Les toxines des cendres volantes de charbon rendent cette substance particulièrement dangereuse pour la santé humaine. La petite taille des particules d’aérosols de cendres volantes de charbon (PM 2,5) permet l’absorbtion de ces particules par inhalation, ingestion, et induction à travers les yeux ou la peau (68). Lorsqu’elles sont inhalées, les particules PM 2,5 peuvent pénétrer et se coincer dans les voies respiratoires et les alvéoles pulmonaires, et y rester piégées pendant de longues périodes de temps. Là, elles peuvent causer inflammation et lésion par contact antagoniste (69), par la libération de toxines, in situ, en présence de l’humidité du corps (70), et par des rayonnements ionisants d’uranium, de thorium et leurs dérivés radioactifs présents dans les cendres volantes de charbon (71). Les cendres volantes de charbon ont été décrites comme étant plus radioactives que les déchets nucléaires (72).
Les cendres volantes de charbon sont capables de libérer un grand nombre de toxines quand exposées à l’humidité du corps (70), y compris l’aluminium, l’arsenic, le baryum, le bore, le cadmium, le chrome, le plomb, le lithium, le sélénium, le strontium, le thallium, le thorium et l’uranium et par les propriétés radioactives de leurs dérivés et d’autres toxines. Chacune d’entre elles peut avoir des conséquences néfastes sur la santé humaine, mais quand elles se combinent, leurs effets synergiques peuvent être encore plus néfastes. En outre, selon la règle de Haber, la relation entre le temps d’exposition et la concentration, peut s’appliquer dans certains cas, une concentration faible sur une longue durée d’exposition est à peu près équivalente à une concentration plus élevée sur une courte durée d’exposition (16).

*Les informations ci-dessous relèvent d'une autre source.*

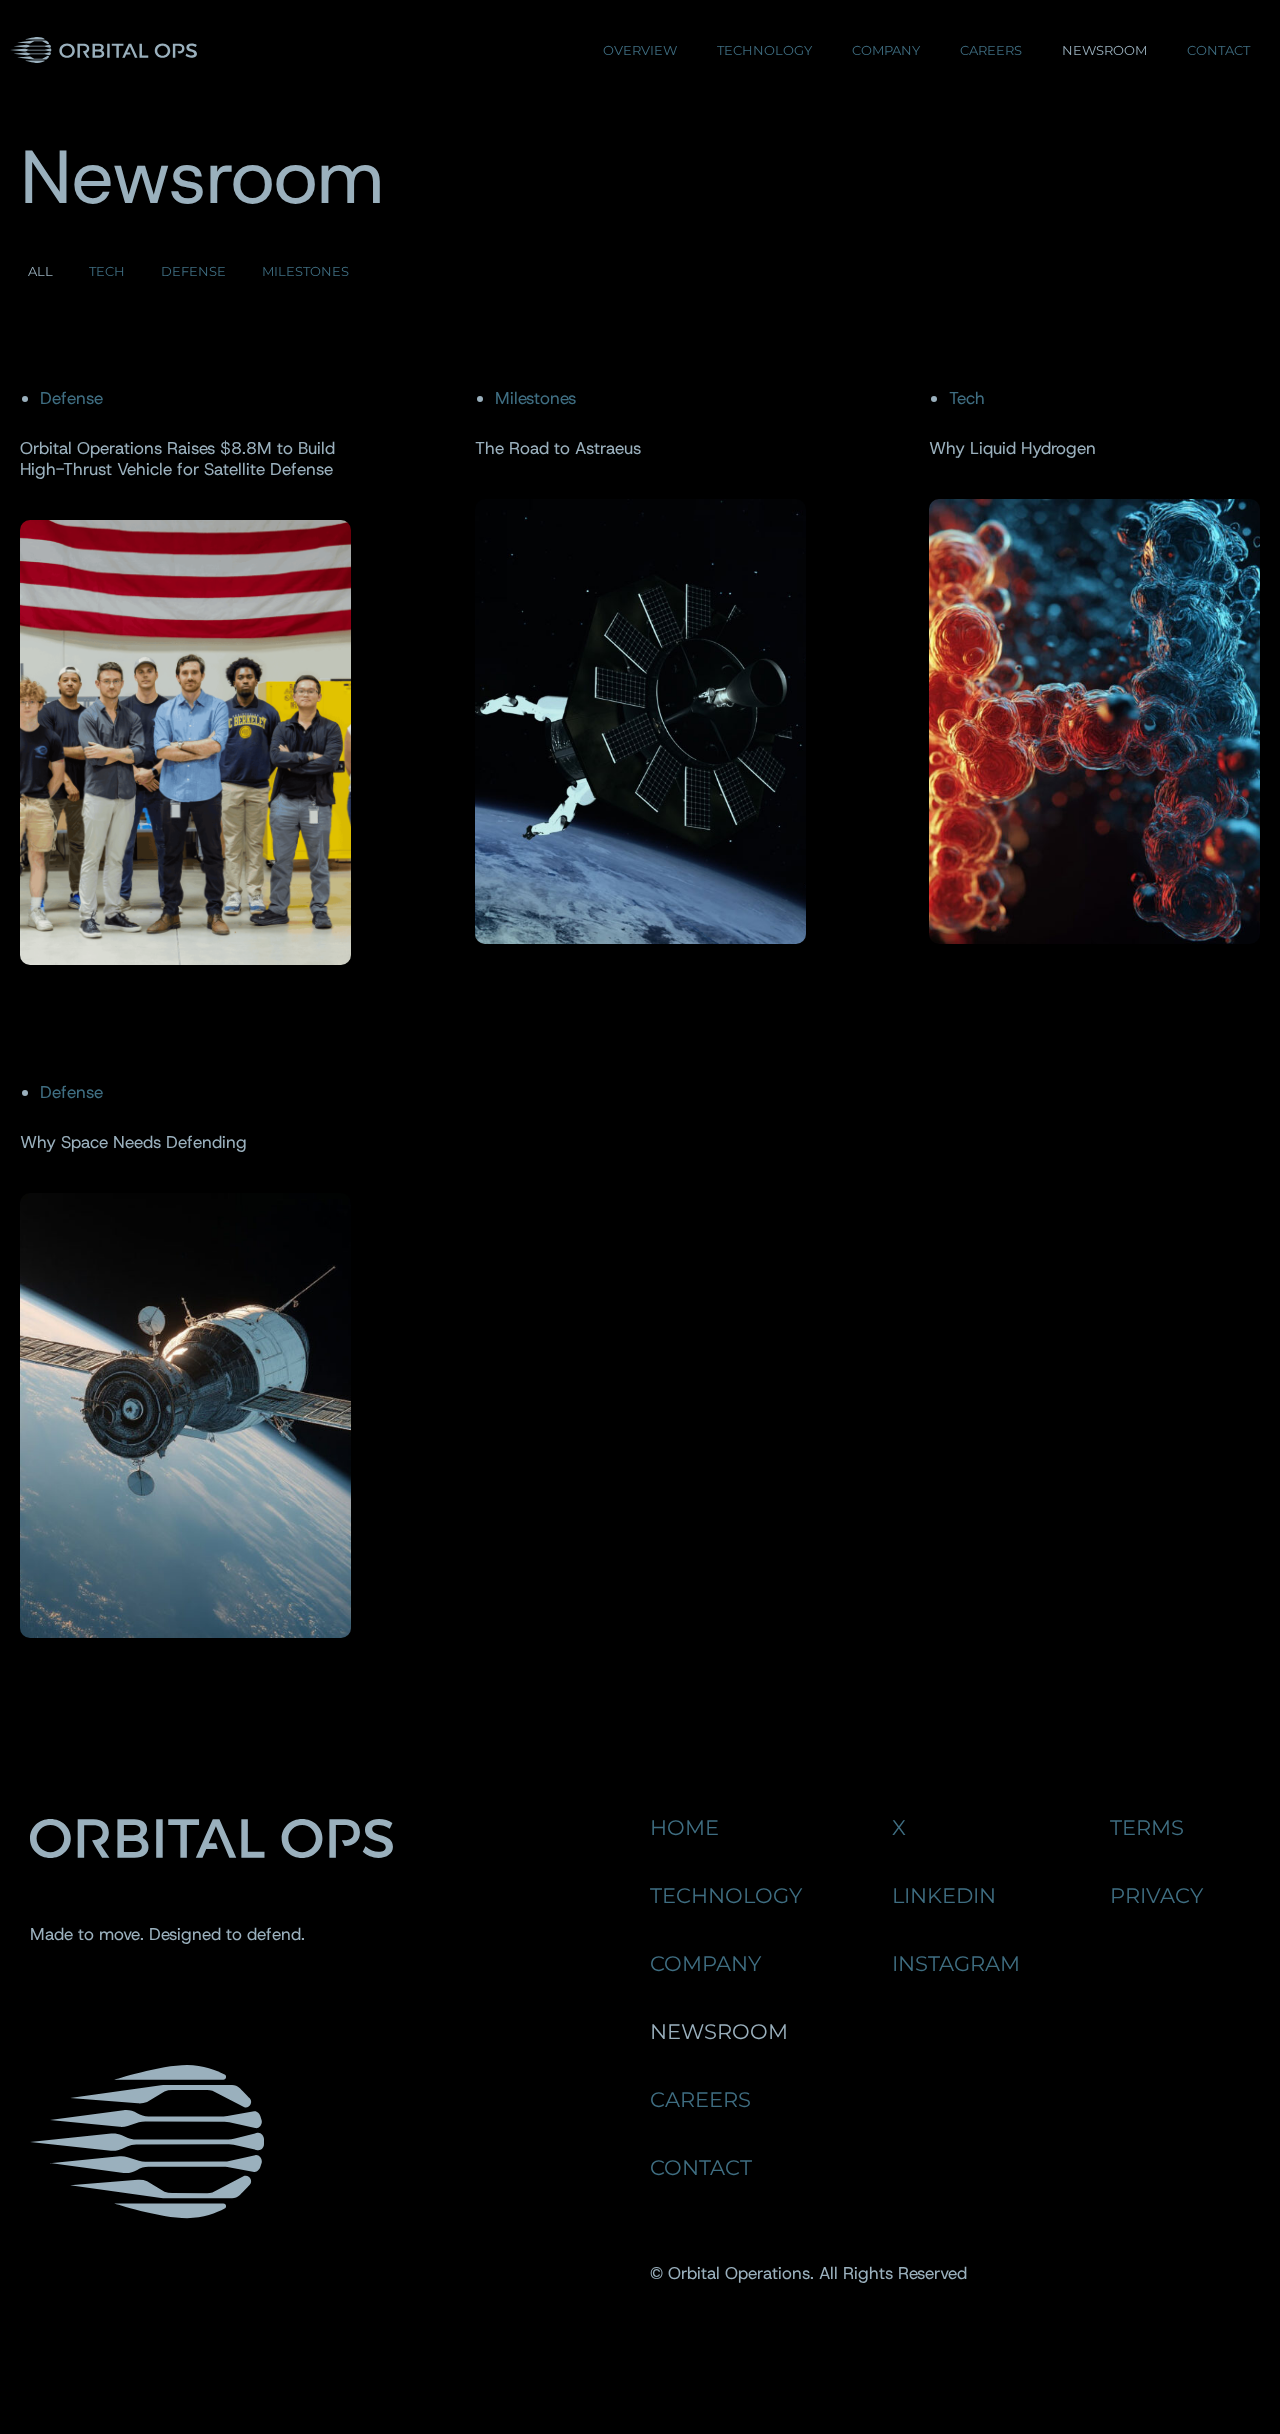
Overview (640, 50)
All (40, 271)
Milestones (305, 271)
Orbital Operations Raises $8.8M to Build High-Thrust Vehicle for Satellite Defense (177, 458)
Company (886, 50)
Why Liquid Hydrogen (1012, 448)
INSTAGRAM (956, 1963)
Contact (1218, 50)
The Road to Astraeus (558, 448)
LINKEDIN (944, 1895)
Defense (193, 271)
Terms (1147, 1827)
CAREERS (700, 2099)
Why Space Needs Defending (133, 1142)
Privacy (1156, 1895)
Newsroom (1104, 50)
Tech (107, 271)
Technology (764, 50)
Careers (991, 50)
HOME (684, 1827)
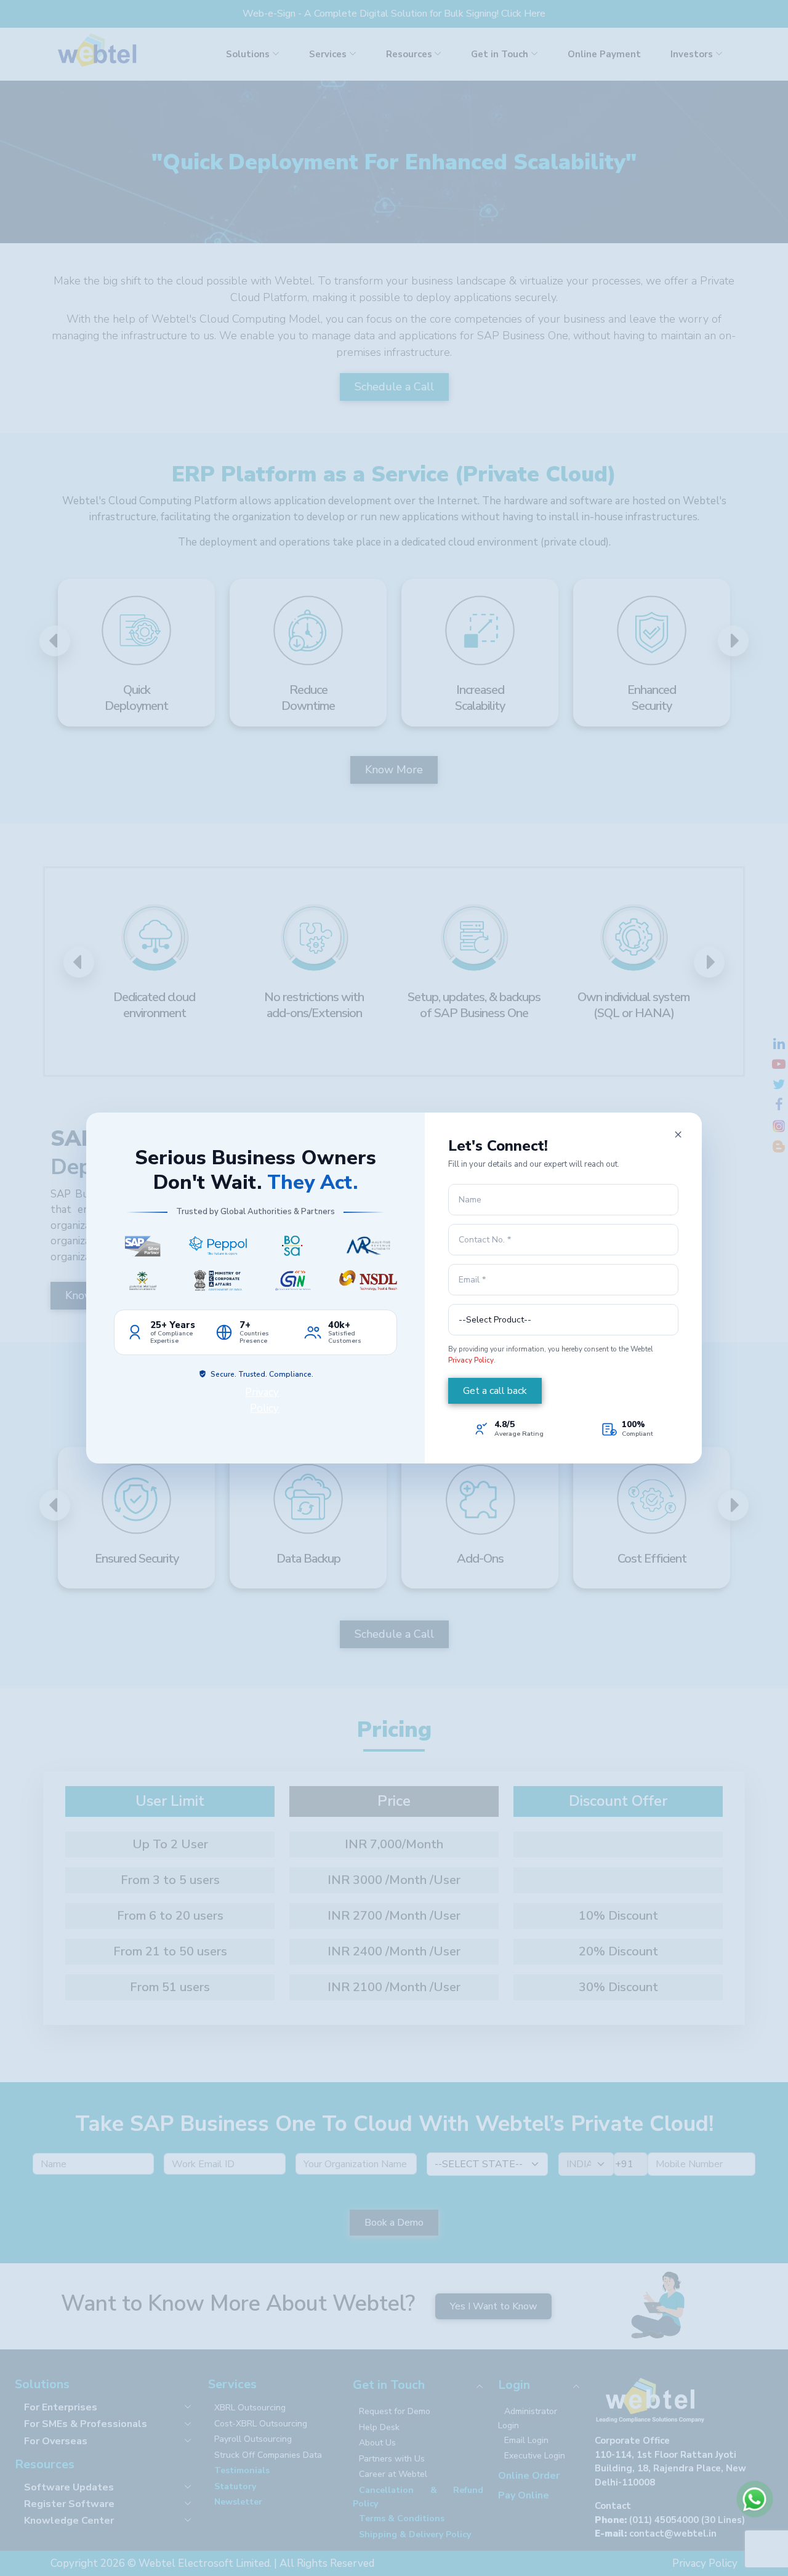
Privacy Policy (471, 1360)
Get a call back (495, 1391)
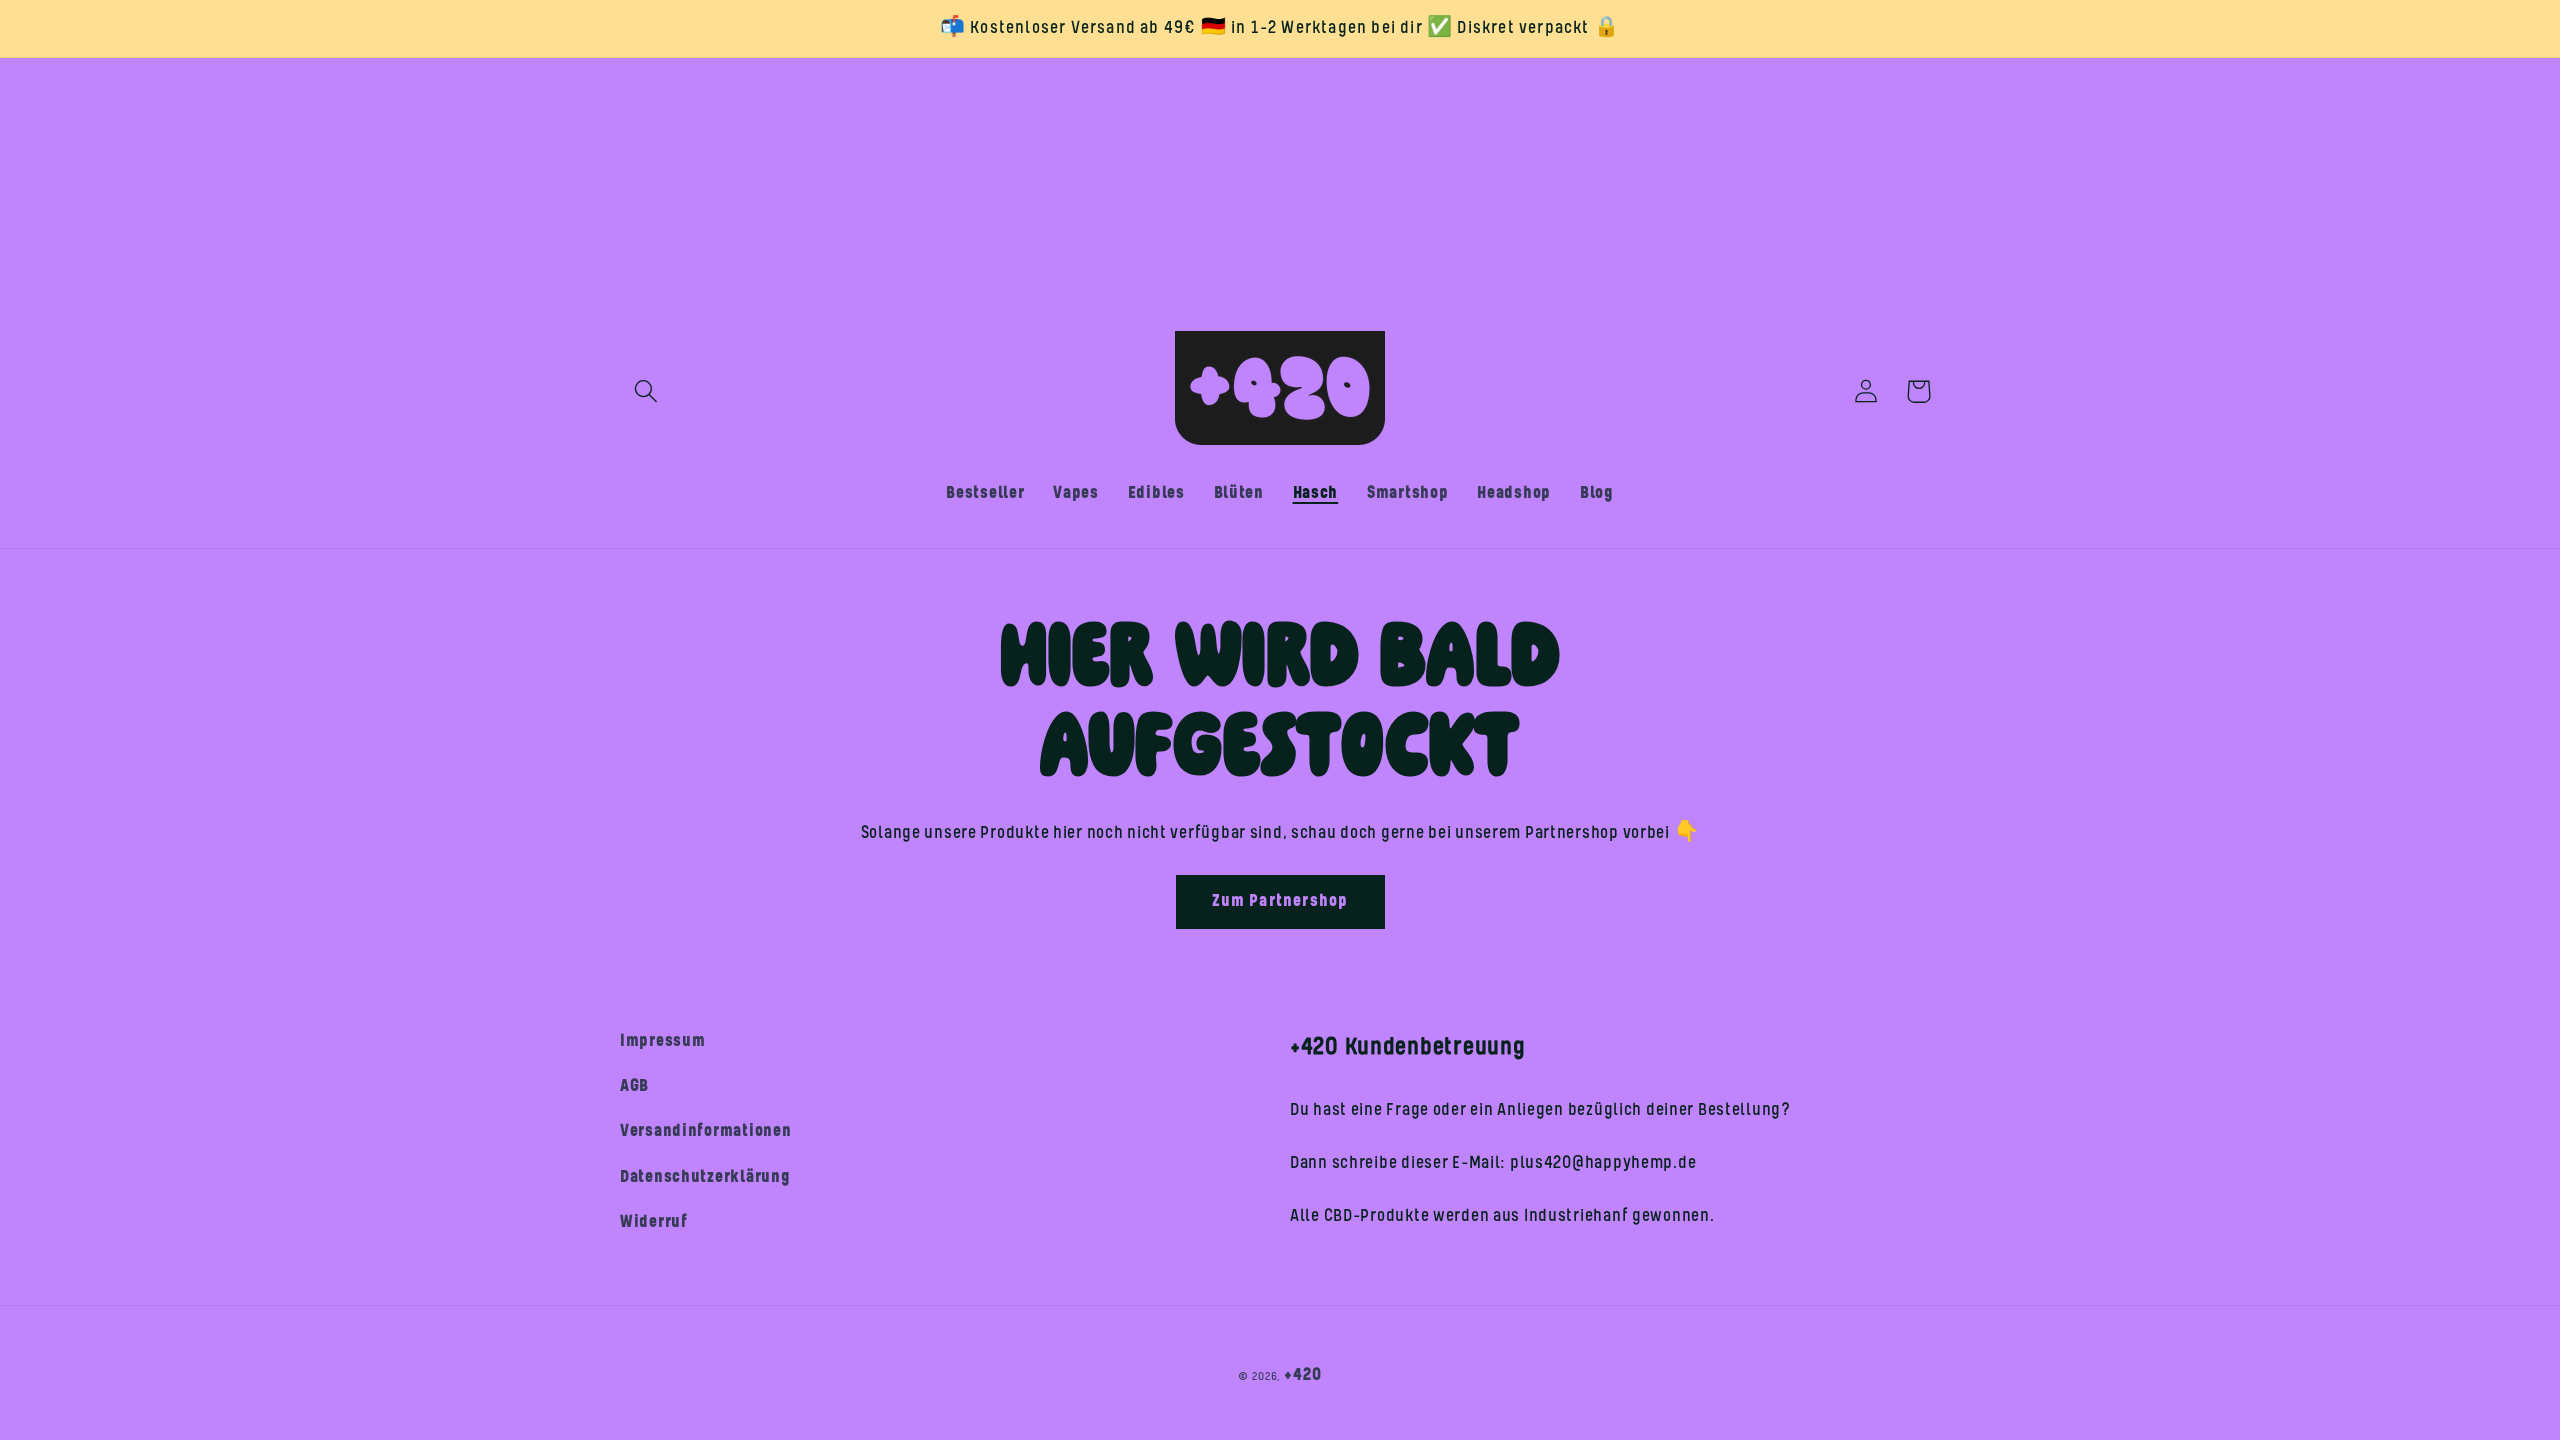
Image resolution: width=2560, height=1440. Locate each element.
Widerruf (654, 1222)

L’étendue des dommages physiologiques des cendres volantes de charbon dispersées dans la troposphère est fonction d’une variété de facteurs, y compris la concentration et la durée d’exposition, ainsi que l’âge de l’individu, son état de santé, et sa sensibilité. En général, les personnes les plus à risque sont les femmes enceintes, les enfants, les personnes âgées et celles dont les systèmes immunitaires et respiratoires sont affaiblis. Les fœtus des femmes enceintes exposées à l’arsenic inorganique de cendres volantes de charbon sont en danger car l’arsenic peut traverser le placenta. L’arsenic peut être impliqué dans des maladies liées à l’hypertension cardiovasculaire (73), le cancer (74), le diabète (75), les maladies respiratoires (76), et les AVC (74). En outre, l’arsenic n’est qu’un des nombreux éléments toxiques des cendres volantes de charbon libérés au contact de l’eau ou des fluides corporels. Un autre composant, le chrome VI, qui représente 10% de la teneur en chrome des cendres volantes de charbon, est non seulement cytotoxique pour les poumons et les reins, mais est également un cancérogène capable de causer le cancer du poumon (77). Ces exemples ne sont que des bribes d’une vaste gamme de maladies débilitantes qui peuvent apparaître du fait de l’exposition humaine aux aérosols de cendres volantes de charbon.
Bien que l’aluminium soit abondant dans la croûte continentale de la Terre, pour environ 8%, il est étroitement lié à des minéraux, et est donc essentiellement insoluble, à savoir immobile. Mais, dans les cendres volantes de charbon qui ne sont pas un produit naturel, l’aluminium n’est pas si étroitement lié. L’aluminium des cendres volantes de charbon peut être extrait sous une forme (soluble) chimiquement mobile,en présence d’eau ou in situ par les fluides corporels (70). L’aluminium est impliqué dans les maladies neurologiques telles que les troubles du spectre autistique d’Alzheimer (ASD), la maladie de Parkinson, et le trouble déficitaire de l’attention (TDAH) (49, 51, 78-80), qui ont tous fortement augmenté ces dernières années. De plus, on estime que l’aluminium réduit la fertilité masculine (81) et est impliqué dans les troubles neurologiques des abeilles et d’autres créatures (82-84).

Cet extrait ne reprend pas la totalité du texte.